Stored items:
========================

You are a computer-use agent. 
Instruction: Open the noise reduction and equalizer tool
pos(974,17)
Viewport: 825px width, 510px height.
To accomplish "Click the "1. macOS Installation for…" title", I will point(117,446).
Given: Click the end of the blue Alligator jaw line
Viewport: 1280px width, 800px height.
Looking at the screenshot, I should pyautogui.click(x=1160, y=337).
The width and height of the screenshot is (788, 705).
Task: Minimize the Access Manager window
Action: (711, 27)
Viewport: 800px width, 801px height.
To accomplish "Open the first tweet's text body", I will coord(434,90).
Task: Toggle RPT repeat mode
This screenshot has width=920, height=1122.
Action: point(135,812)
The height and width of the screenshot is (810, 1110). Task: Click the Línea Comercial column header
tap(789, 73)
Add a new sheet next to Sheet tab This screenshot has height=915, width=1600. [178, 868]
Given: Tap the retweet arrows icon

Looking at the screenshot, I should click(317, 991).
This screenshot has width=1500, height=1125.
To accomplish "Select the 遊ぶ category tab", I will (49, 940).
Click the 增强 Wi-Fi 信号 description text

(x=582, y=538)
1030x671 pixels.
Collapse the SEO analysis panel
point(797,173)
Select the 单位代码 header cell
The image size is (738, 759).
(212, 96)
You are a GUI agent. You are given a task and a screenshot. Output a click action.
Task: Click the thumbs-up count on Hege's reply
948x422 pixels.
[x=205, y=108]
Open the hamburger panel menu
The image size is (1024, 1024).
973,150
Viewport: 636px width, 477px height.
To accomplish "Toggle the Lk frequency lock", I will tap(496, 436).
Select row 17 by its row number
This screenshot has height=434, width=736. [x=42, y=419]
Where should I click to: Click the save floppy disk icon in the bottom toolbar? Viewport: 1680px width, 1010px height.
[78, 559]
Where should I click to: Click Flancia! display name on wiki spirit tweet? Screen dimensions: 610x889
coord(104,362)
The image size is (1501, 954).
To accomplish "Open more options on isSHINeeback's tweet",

========================

Task instructions:
Up to and including the line with "Given: Click the", write out the records above exactly, starting from their first line.

Response to this task:
You are a computer-use agent. 
Instruction: Open the noise reduction and equalizer tool
pos(974,17)
Viewport: 825px width, 510px height.
To accomplish "Click the "1. macOS Installation for…" title", I will point(117,446).
Given: Click the end of the blue Alligator jaw line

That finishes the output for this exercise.